### Records for this task
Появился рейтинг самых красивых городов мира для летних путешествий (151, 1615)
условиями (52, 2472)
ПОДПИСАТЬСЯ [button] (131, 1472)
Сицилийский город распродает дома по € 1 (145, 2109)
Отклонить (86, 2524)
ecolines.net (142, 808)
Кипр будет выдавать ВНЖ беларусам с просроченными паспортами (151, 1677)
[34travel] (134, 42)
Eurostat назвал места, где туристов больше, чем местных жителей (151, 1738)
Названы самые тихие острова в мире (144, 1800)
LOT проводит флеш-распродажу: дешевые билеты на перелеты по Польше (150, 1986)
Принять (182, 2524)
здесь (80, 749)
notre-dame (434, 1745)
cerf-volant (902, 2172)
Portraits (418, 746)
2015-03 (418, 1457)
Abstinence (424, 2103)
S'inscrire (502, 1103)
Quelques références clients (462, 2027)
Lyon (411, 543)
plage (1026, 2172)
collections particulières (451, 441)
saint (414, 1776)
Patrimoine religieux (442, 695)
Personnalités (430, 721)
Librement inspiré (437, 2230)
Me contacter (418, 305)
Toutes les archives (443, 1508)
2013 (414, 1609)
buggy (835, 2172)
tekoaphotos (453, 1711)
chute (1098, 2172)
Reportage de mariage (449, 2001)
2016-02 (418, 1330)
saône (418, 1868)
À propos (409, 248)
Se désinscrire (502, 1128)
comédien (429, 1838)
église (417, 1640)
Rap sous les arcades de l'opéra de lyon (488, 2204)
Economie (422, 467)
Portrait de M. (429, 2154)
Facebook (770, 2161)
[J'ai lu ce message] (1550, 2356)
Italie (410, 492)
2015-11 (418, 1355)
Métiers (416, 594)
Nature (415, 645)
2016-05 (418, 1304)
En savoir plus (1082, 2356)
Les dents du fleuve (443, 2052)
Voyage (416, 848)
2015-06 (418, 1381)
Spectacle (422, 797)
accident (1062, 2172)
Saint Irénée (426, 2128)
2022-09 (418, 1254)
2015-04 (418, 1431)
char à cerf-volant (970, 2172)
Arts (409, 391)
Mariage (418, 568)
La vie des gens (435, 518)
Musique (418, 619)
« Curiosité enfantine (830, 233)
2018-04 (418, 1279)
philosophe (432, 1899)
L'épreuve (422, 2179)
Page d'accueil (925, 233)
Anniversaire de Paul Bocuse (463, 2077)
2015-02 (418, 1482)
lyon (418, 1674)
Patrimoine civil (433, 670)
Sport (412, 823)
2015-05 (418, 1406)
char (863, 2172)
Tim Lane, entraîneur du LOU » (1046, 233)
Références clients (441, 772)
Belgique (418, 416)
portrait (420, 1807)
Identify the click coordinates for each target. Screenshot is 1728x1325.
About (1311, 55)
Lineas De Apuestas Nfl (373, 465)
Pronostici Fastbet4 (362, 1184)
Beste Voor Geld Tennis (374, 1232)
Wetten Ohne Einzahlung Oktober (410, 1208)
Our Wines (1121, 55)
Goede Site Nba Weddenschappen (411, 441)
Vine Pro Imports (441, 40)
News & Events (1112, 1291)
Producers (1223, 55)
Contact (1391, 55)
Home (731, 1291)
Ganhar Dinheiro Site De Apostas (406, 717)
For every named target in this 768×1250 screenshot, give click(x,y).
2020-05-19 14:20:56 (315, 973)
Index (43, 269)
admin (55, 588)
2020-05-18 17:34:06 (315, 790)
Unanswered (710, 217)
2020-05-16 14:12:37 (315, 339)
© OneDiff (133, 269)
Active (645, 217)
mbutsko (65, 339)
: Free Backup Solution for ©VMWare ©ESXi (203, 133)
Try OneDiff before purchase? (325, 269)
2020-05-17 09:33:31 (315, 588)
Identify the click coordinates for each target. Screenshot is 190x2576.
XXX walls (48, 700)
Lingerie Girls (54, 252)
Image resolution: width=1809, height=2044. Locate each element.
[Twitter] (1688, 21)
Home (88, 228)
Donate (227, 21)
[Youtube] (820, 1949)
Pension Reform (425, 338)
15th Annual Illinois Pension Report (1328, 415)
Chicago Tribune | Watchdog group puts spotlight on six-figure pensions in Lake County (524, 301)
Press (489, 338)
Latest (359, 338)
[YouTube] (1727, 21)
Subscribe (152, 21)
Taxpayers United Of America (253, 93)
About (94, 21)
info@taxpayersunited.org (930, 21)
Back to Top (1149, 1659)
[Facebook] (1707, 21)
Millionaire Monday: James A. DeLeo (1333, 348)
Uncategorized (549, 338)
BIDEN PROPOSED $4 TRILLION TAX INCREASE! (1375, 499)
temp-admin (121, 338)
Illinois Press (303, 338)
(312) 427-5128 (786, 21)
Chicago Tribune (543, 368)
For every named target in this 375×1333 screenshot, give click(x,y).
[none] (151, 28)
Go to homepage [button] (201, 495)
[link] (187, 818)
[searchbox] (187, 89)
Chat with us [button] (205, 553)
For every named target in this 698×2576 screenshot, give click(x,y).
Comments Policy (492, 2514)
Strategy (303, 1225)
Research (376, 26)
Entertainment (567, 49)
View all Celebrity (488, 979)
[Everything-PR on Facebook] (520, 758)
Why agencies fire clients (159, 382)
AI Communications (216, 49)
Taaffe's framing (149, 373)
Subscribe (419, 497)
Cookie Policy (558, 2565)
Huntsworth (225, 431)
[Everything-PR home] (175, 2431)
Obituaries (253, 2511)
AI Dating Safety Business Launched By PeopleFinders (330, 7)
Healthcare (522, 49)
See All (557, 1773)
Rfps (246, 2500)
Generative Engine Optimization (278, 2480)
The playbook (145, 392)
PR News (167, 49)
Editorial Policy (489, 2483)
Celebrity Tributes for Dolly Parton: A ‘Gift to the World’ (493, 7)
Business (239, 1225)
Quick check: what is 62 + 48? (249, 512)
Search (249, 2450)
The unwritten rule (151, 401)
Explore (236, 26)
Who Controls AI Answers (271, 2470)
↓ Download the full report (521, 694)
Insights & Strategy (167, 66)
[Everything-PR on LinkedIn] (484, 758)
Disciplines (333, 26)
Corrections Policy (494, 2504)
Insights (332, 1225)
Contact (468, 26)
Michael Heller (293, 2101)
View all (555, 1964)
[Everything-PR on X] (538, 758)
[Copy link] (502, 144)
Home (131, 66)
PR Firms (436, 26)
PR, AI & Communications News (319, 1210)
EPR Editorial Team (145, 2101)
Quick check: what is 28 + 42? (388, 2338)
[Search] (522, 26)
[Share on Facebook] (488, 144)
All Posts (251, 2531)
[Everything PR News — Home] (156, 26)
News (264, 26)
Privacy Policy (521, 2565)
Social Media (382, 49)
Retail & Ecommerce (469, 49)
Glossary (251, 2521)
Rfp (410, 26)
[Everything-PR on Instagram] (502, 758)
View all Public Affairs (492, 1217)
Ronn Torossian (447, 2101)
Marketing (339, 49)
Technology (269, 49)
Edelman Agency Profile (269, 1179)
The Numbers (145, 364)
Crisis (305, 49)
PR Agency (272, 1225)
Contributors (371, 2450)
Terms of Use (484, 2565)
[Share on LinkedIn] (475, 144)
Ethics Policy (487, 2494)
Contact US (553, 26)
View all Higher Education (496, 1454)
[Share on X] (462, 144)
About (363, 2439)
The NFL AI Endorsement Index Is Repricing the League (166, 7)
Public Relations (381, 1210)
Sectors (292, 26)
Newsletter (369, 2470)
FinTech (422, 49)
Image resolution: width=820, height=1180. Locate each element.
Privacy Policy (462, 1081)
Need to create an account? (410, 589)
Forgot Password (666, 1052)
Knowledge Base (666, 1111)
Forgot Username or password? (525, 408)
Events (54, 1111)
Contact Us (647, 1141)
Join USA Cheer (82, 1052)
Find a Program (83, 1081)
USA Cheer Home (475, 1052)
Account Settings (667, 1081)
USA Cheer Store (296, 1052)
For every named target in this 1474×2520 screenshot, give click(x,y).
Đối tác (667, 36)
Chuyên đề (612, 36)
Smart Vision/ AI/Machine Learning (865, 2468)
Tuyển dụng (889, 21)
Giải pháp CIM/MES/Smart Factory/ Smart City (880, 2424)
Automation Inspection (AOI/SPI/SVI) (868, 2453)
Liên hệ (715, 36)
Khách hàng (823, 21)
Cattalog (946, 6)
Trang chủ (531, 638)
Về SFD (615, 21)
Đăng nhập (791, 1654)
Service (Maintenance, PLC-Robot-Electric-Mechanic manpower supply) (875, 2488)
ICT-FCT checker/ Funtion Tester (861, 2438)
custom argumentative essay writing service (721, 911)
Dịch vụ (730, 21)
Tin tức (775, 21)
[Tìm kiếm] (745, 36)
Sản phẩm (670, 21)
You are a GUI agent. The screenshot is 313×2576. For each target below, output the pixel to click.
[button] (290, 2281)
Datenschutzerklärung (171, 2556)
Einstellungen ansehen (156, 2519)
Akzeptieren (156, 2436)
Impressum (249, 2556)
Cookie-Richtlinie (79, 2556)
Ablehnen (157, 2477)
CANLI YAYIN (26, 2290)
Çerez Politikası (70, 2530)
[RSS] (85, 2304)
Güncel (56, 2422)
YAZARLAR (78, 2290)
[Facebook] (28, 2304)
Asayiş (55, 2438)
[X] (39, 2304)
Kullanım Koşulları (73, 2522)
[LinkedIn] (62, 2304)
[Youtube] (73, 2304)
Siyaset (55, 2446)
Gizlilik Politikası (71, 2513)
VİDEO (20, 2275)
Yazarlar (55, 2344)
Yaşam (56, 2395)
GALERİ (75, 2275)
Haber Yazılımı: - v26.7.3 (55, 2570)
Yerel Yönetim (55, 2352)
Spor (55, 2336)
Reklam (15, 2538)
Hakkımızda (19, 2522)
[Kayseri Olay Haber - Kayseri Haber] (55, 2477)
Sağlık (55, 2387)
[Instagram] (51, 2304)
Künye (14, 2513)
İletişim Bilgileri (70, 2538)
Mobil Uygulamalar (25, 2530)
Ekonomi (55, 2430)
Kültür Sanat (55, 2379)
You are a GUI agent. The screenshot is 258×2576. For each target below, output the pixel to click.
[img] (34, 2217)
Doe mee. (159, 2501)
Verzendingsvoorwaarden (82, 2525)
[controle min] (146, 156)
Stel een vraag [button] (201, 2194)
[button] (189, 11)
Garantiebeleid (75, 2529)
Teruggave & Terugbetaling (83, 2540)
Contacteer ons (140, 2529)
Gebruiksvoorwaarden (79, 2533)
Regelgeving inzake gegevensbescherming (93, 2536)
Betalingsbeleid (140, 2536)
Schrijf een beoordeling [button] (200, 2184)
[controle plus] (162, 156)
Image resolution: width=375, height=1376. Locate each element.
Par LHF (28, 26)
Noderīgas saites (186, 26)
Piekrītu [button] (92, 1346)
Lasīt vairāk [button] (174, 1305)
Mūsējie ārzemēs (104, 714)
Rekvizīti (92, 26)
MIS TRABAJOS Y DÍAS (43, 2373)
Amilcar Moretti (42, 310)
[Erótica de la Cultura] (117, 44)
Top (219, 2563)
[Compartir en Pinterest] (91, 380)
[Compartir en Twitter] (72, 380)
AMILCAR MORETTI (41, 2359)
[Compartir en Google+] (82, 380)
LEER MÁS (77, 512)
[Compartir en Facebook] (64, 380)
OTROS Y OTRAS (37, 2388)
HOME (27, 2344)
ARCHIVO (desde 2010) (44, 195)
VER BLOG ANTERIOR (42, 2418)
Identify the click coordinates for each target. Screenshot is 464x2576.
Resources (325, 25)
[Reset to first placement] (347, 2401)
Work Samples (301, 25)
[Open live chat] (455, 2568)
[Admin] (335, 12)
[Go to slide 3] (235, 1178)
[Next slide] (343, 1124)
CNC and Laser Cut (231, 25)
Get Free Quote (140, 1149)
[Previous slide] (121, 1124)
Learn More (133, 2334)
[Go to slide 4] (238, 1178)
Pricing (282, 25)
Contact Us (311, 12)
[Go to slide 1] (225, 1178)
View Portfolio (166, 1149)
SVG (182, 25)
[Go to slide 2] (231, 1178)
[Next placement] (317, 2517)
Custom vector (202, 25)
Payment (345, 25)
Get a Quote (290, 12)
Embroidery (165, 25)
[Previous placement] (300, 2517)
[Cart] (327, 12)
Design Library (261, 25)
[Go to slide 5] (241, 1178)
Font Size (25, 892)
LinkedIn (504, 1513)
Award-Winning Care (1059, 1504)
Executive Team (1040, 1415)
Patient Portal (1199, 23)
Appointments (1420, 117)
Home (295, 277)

### Task instructions
Print exactly the lines from the beginning of the entries through the line with "Eurostat назвал места, где". Output nothing more.

### Answer
Появился рейтинг самых красивых городов мира для летних путешествий (151, 1615)
условиями (52, 2472)
ПОДПИСАТЬСЯ [button] (131, 1472)
Сицилийский город распродает дома по € 1 (145, 2109)
Отклонить (86, 2524)
ecolines.net (142, 808)
Кипр будет выдавать ВНЖ беларусам с просроченными паспортами (151, 1677)
[34travel] (134, 42)
Eurostat назвал места, где туристов больше, чем местных жителей (151, 1738)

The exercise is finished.